Hace años que vive así: quince días allá, dos en casa. Su familia aprendió a medir el tiempo en regresos.
Guarda las cartas que su hijo le escribió cuando todavía usaba lápiz y cuadernos escolares.
En el bolsillo lleva una estampita vieja, casi borrada, de la Virgen del Camino, y una navaja que perteneció a su abuelo, uno de los que trabajó en la Panamericana.
“México se hizo a pie y a pala”, dice, “y todavía lo seguimos haciendo.”
En la tarde, cuando el sol cae y el polvo se tiñe de naranja, se sienta sobre una piedra a mirar el horizonte.
No habla mucho, pero su silencio tiene peso.
Quienes trabajan con él saben que confía más en la intuición que en los planos.
“Cada curva tiene su carácter”, dice. “Si la fuerzas, te cobra.”

▶ Material
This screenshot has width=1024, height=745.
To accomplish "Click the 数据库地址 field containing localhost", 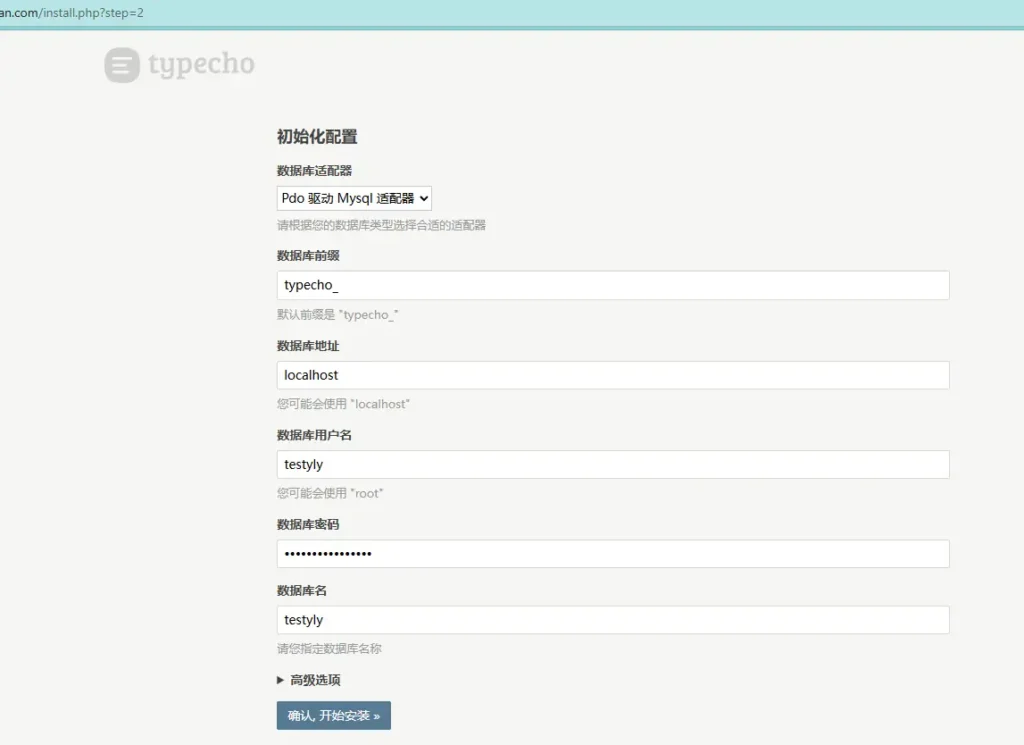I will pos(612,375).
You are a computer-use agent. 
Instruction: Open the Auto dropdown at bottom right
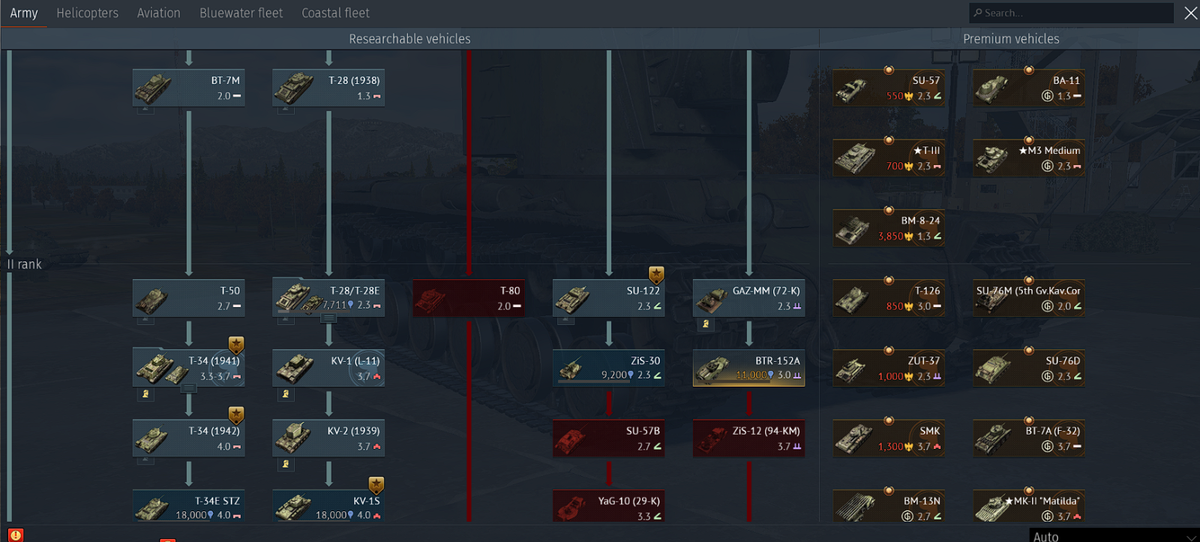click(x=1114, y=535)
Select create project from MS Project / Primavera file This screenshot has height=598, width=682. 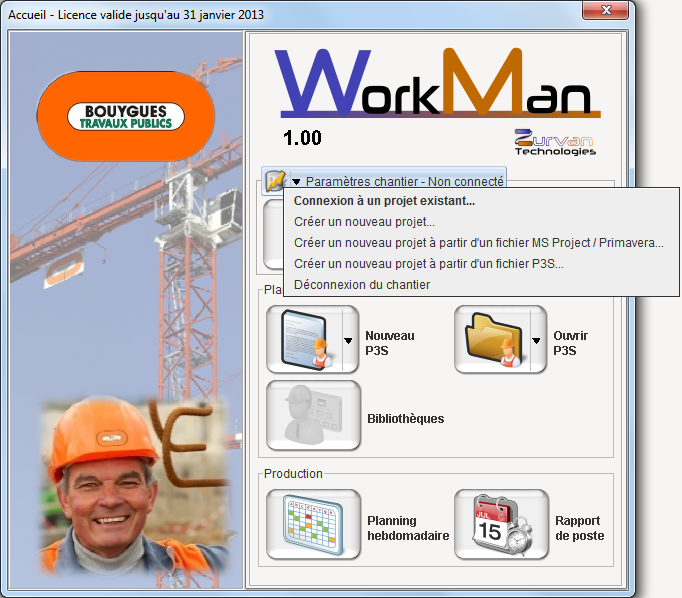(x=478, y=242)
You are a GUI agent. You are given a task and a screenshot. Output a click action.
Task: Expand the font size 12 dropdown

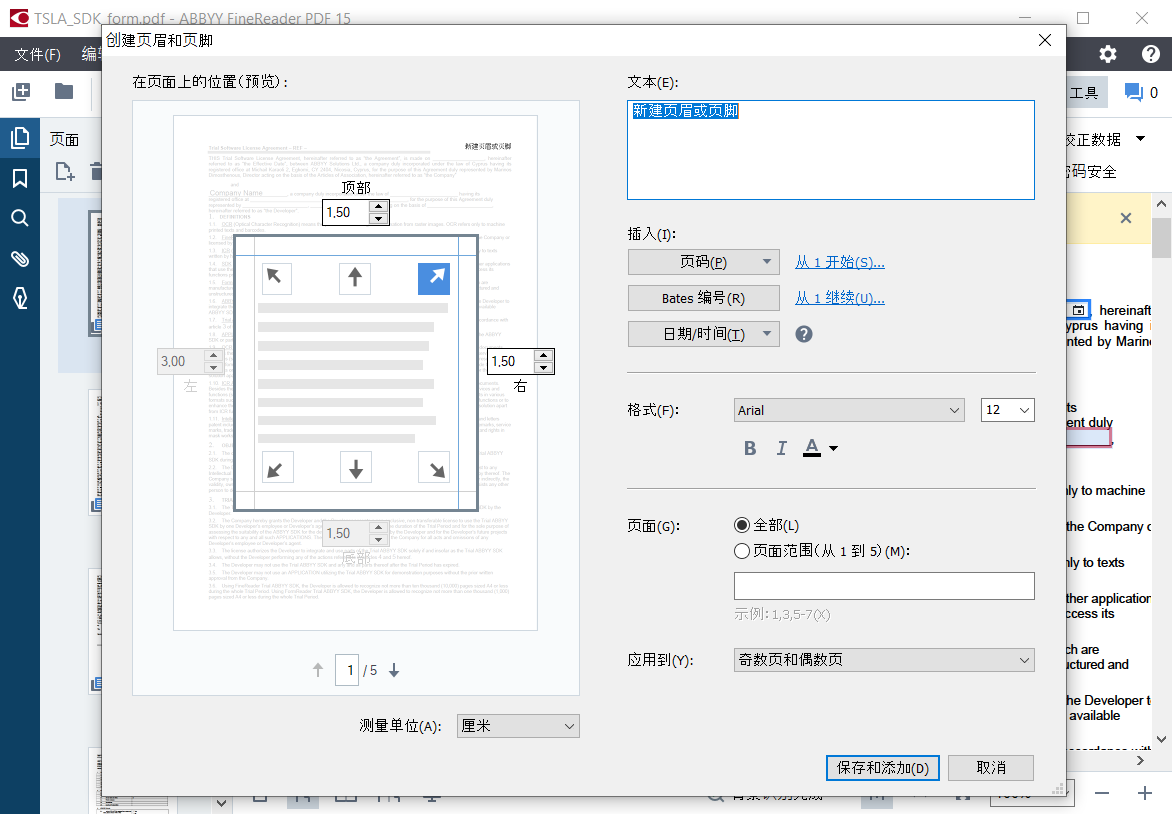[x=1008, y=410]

--

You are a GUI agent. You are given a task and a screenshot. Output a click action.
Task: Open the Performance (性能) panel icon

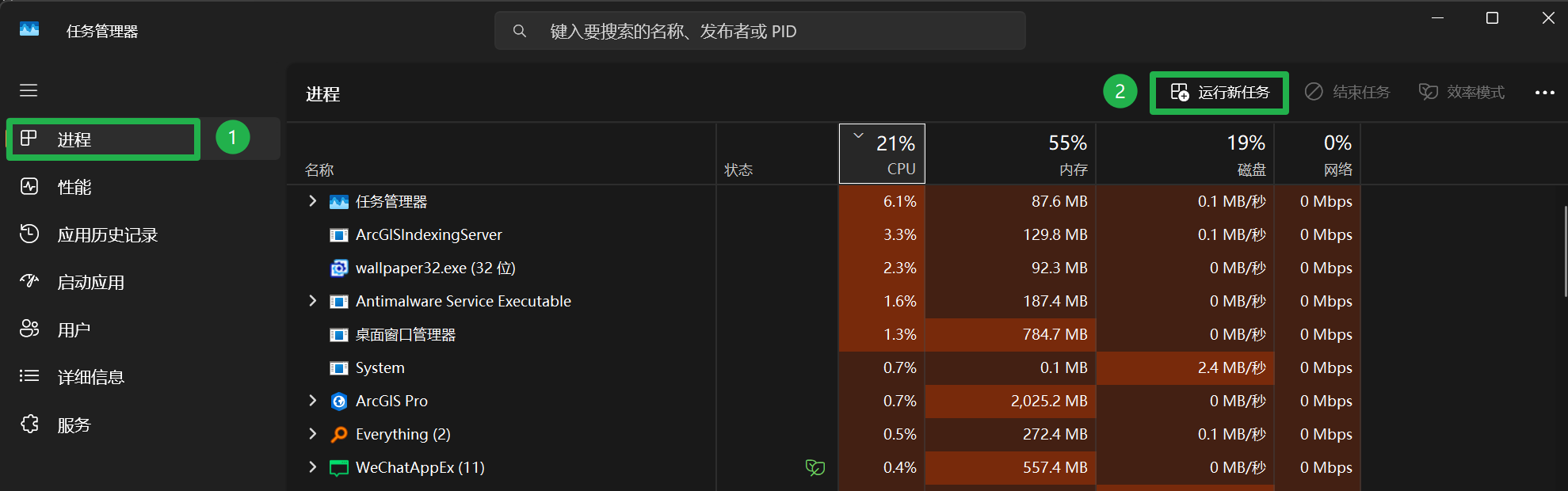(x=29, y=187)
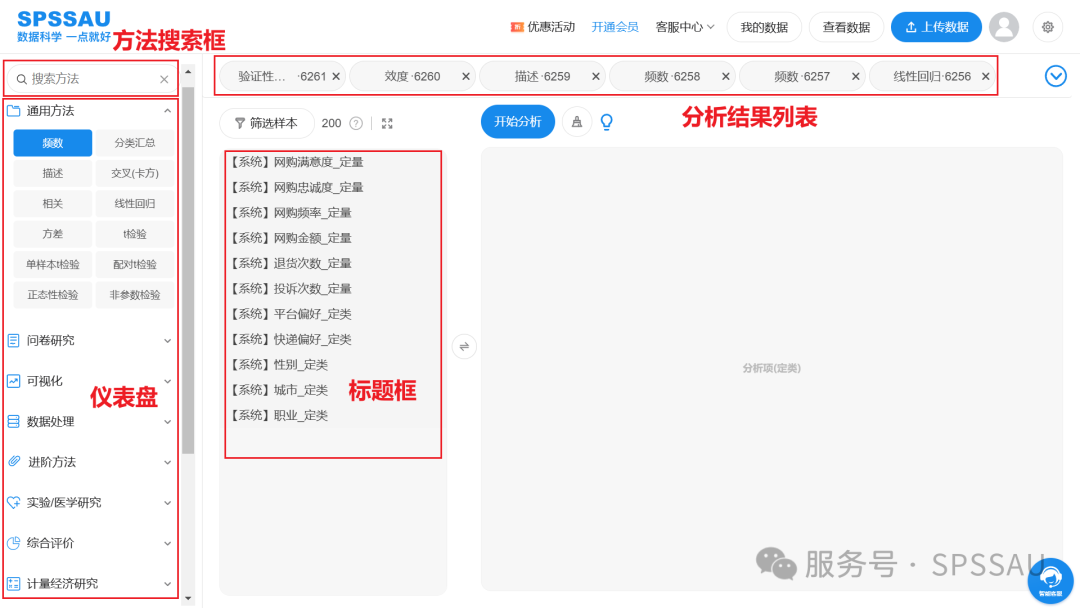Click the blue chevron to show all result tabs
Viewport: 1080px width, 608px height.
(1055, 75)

▶ Enunciado
Según el fragmento seleccionado, ¿en qué obra trabajó el abuelo del protagonista? Este material no interviene en el ejercicio.

▶ Ejercicio resuelto
Trabajó en la Panamericana.